__Provided data__.
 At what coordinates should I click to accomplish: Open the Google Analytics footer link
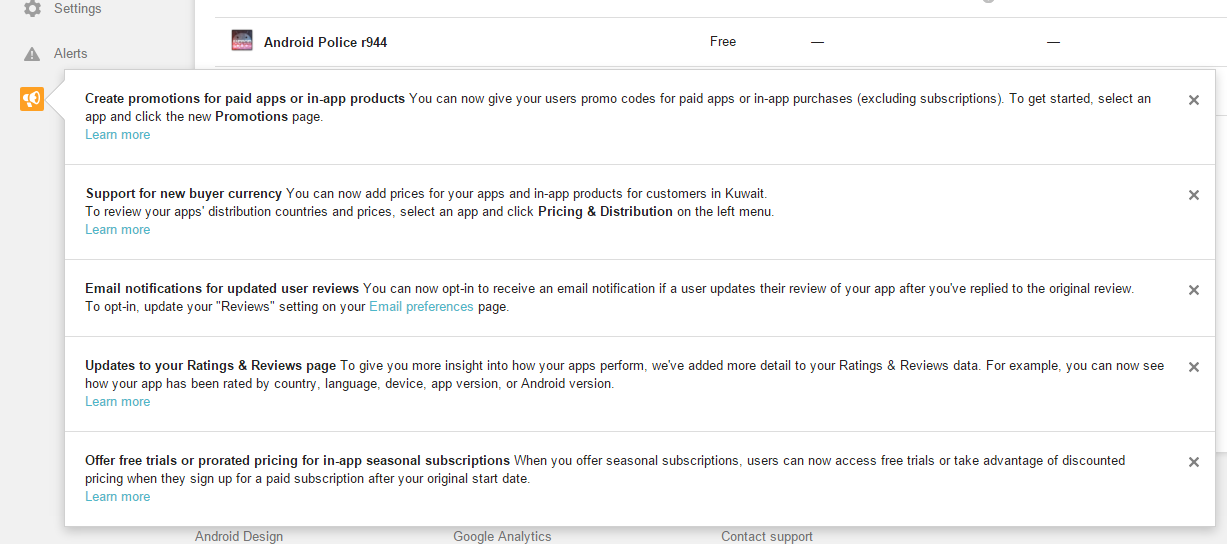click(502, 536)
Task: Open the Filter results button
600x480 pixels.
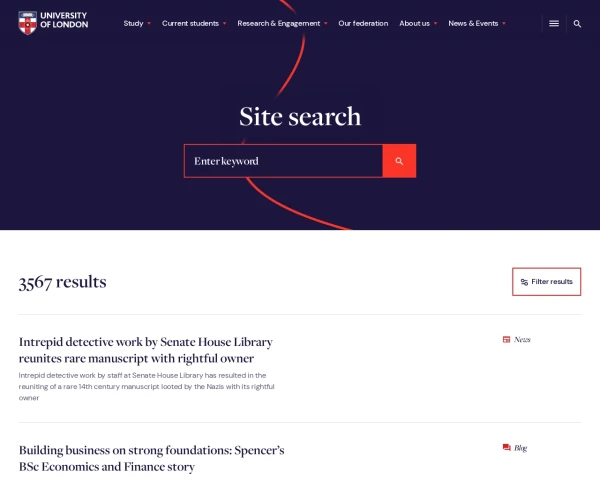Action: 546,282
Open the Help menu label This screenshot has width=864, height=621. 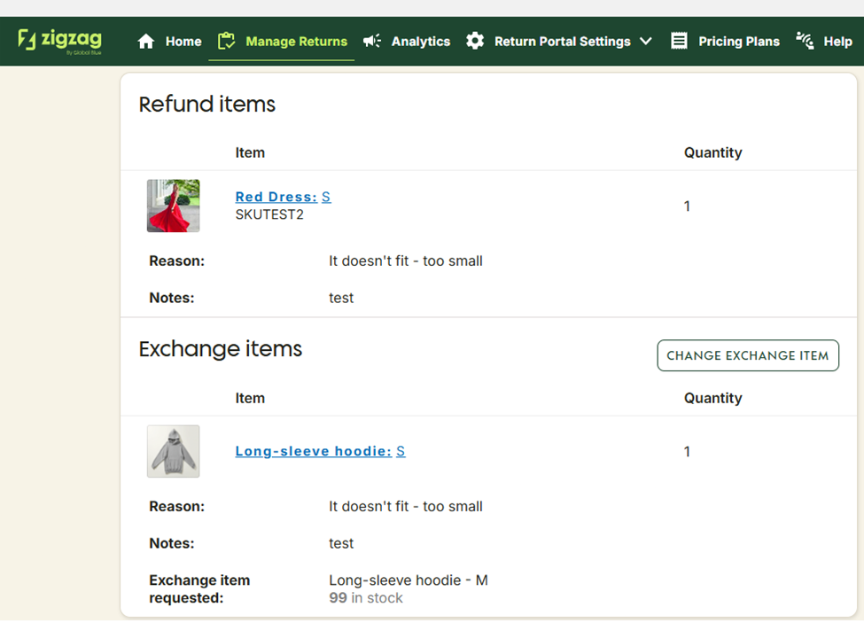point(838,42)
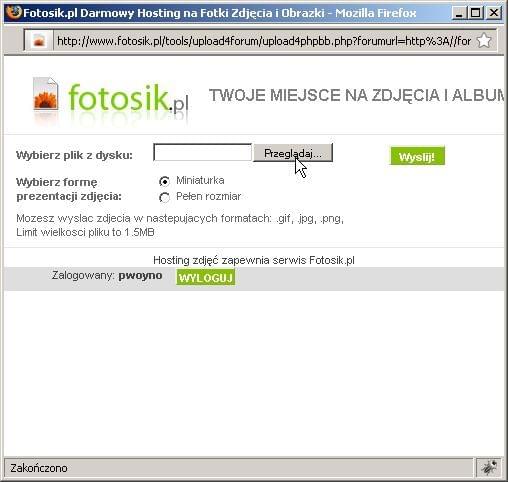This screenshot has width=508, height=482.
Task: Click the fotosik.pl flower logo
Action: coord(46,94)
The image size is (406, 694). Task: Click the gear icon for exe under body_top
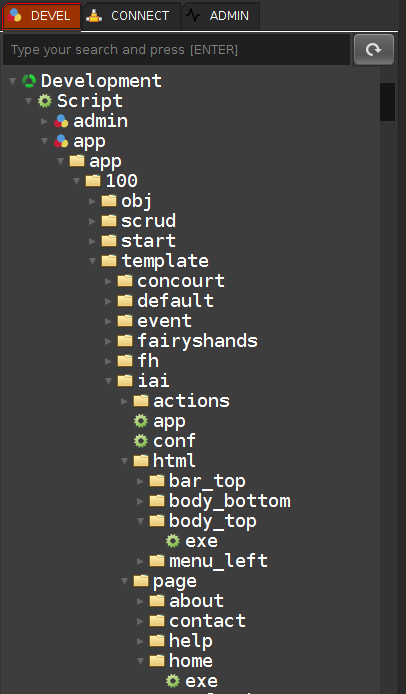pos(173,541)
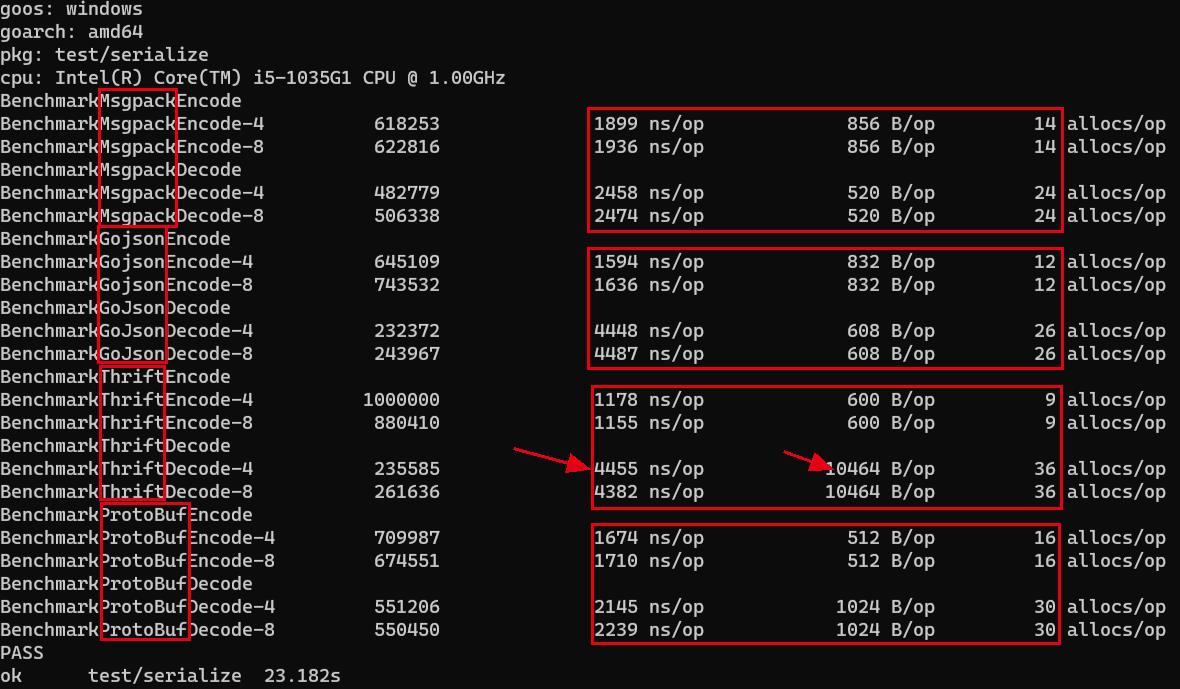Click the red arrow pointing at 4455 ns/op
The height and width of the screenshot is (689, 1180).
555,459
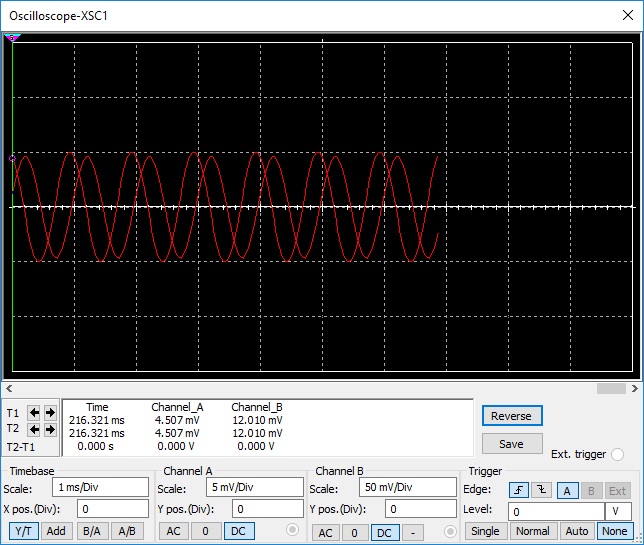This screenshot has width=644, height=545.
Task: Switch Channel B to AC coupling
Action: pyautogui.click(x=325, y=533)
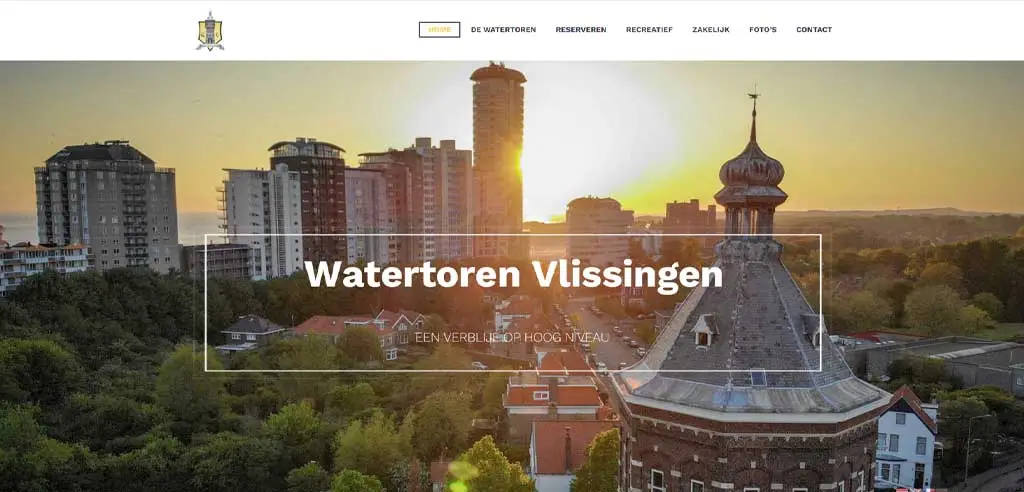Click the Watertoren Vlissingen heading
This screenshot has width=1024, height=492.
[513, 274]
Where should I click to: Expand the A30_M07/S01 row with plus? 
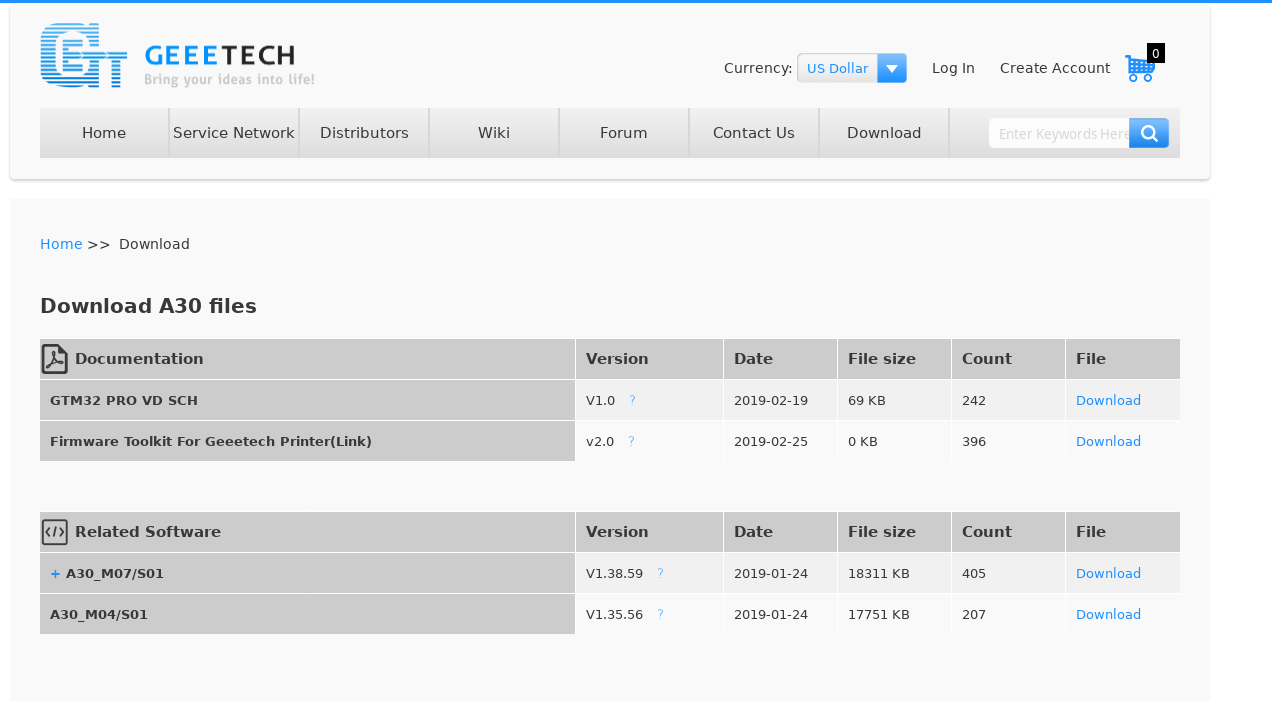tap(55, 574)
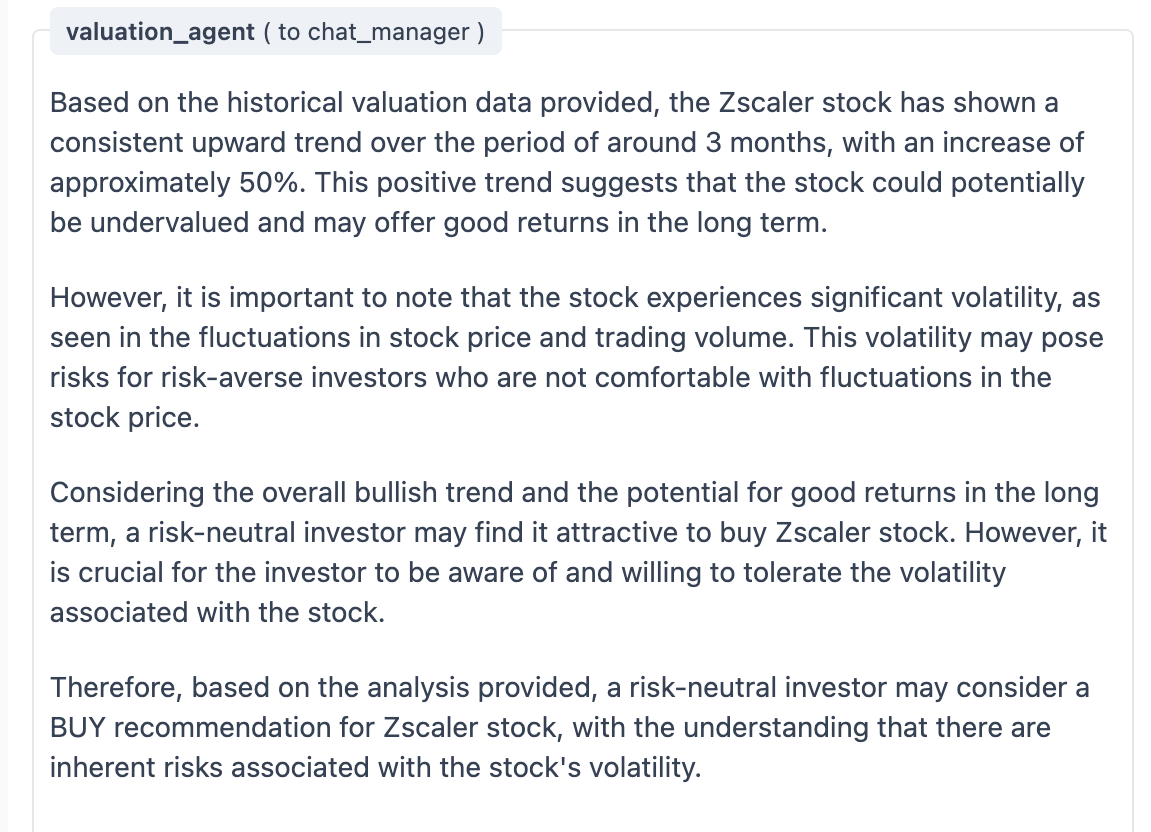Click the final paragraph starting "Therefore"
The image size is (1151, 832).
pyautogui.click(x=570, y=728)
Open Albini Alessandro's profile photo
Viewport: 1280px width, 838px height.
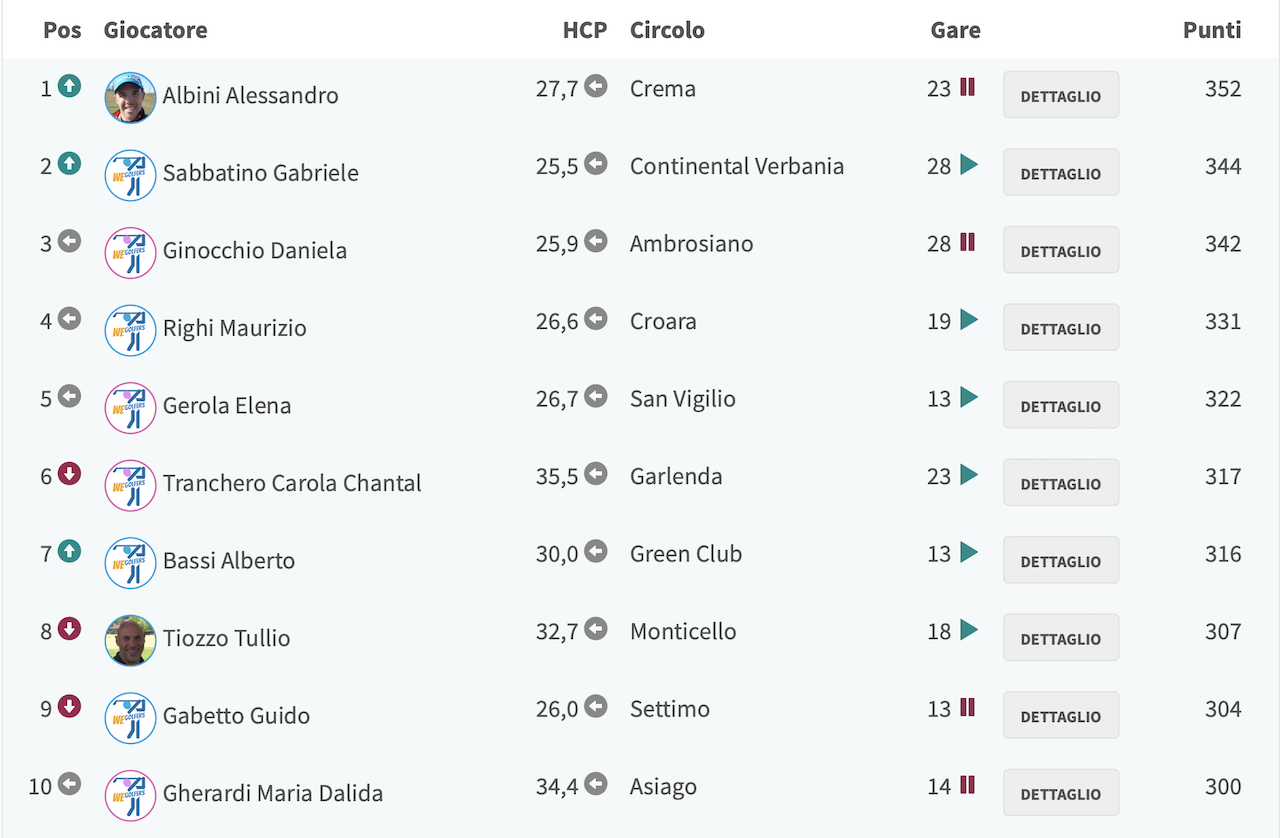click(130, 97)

__What the task asks__.
From the line containing "Where should I" down to the end of the data above, reproduce each line exactly; no pictures.

__Answer space__.
Where should I click to: Expand the A30_M07/S01 row with plus? 
tap(55, 574)
Click the final paragraph starting "Therefore"
The image size is (1151, 832).
pyautogui.click(x=570, y=728)
Open Albini Alessandro's profile photo
Viewport: 1280px width, 838px height.
click(130, 97)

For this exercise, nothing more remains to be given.